- [Task details]:
Report each line of the listing below that contains the string "Where", treating uppercase and lowercase as different.

[START OF Provided records]

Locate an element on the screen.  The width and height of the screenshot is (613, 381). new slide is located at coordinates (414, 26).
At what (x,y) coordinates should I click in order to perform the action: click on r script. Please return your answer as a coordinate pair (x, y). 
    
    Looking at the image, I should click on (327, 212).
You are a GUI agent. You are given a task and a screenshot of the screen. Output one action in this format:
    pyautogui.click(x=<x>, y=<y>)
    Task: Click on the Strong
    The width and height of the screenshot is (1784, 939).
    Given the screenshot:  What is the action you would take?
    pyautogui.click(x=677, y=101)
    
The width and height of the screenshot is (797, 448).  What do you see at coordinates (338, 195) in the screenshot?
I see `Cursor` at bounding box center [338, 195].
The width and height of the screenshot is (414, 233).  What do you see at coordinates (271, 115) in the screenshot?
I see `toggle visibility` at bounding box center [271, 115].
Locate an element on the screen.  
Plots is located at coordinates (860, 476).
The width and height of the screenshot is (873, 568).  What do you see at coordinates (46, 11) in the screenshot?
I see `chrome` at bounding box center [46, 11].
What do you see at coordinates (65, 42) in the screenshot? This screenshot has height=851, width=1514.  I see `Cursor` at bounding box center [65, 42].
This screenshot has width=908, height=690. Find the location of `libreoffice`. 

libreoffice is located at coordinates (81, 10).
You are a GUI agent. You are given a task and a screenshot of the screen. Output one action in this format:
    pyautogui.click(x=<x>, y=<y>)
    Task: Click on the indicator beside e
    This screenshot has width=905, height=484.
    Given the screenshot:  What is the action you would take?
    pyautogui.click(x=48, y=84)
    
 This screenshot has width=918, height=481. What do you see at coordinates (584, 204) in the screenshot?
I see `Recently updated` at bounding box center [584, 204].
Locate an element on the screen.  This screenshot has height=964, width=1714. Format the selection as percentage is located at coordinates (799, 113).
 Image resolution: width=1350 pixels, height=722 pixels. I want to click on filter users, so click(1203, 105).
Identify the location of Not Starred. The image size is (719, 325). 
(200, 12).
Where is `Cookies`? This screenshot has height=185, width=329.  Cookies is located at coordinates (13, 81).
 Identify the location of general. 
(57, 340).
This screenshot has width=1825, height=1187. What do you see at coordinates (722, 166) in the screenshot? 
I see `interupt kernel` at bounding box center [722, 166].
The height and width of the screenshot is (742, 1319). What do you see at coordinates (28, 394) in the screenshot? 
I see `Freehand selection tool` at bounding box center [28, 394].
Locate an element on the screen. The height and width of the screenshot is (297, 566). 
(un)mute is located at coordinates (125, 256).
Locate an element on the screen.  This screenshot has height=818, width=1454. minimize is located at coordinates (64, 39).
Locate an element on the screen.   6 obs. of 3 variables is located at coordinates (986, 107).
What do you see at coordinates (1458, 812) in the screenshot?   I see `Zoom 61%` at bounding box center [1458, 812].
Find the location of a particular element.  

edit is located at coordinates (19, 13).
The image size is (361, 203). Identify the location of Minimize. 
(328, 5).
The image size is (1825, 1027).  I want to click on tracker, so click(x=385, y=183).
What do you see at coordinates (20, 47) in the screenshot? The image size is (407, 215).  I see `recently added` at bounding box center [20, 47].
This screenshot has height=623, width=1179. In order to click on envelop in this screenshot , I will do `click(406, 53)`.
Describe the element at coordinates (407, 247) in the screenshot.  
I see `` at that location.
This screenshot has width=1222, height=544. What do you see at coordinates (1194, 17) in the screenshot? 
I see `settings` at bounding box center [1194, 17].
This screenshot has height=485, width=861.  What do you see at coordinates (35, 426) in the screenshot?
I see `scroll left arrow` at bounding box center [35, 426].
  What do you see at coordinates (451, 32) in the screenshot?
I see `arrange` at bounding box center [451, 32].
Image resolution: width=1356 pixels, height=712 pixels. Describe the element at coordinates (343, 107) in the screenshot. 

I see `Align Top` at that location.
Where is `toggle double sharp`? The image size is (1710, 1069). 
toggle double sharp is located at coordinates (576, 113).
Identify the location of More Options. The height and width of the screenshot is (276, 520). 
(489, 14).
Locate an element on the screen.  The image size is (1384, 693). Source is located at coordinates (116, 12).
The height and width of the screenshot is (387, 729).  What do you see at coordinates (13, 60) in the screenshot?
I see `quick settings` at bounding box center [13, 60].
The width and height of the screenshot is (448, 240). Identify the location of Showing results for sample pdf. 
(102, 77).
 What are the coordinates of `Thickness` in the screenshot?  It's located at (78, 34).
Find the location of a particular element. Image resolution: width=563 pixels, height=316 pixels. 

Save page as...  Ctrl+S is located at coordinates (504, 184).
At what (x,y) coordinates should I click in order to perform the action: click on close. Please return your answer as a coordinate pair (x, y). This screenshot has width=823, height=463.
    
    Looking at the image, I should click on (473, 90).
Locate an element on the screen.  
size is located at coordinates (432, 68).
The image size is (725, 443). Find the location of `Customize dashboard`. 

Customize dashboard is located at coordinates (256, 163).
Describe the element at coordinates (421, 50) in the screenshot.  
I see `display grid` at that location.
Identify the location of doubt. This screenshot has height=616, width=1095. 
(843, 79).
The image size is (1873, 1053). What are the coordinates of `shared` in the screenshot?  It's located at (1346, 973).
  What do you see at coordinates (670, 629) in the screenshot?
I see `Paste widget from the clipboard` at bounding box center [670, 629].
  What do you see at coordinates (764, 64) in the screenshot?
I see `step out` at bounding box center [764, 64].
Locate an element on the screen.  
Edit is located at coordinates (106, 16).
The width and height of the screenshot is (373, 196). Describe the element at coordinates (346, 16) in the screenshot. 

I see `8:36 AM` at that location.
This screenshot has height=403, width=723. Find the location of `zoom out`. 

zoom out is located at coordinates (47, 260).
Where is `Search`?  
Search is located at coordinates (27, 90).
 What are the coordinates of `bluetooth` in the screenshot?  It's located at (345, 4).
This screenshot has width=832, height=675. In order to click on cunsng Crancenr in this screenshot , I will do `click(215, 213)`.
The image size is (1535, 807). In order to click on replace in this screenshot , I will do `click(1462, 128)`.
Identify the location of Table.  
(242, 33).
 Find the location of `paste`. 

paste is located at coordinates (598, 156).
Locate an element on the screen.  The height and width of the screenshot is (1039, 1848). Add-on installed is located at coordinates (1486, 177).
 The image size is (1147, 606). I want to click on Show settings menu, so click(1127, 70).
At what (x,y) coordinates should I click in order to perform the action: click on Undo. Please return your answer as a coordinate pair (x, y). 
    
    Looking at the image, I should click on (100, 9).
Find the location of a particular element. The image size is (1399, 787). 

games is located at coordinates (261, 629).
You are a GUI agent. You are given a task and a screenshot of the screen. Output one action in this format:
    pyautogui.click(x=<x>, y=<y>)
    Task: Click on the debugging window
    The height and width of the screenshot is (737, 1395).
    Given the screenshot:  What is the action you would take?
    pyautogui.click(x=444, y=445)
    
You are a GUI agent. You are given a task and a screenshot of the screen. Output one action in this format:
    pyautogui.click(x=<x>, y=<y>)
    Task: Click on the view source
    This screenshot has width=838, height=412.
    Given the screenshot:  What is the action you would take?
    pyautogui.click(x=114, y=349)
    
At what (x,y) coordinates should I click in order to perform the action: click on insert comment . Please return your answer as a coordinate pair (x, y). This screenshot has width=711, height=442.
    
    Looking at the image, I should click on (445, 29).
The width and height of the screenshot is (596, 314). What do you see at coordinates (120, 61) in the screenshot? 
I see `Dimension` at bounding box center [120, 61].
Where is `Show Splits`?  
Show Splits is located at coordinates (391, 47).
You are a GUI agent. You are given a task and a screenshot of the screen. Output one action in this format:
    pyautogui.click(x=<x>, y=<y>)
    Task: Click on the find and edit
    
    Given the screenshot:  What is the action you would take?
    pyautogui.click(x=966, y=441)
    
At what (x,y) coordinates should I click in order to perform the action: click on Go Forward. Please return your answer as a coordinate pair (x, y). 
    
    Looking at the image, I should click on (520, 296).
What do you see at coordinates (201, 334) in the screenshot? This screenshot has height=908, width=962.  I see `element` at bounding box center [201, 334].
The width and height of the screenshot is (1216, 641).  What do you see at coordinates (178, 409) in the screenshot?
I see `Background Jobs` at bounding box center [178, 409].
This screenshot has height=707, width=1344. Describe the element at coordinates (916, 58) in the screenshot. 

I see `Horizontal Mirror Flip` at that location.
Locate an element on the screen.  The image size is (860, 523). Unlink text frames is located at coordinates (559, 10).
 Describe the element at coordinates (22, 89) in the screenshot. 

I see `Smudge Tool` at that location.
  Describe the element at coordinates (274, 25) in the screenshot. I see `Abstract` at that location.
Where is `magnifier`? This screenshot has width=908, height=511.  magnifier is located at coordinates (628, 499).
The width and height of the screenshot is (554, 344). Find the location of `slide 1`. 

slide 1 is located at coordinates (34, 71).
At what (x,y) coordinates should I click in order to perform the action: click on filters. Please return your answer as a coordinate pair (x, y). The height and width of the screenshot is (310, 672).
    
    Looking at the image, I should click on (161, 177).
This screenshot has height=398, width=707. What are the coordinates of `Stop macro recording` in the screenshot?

[END OF Provided records]

- [Solution to this problem]:
Where is `Cookies`? This screenshot has height=185, width=329.  Cookies is located at coordinates (13, 81).
Where is `toggle double sharp`? The image size is (1710, 1069). 
Where is `Search`?  
Where is `Show Splits`?  
Where is `magnifier`? This screenshot has width=908, height=511.  magnifier is located at coordinates (628, 499).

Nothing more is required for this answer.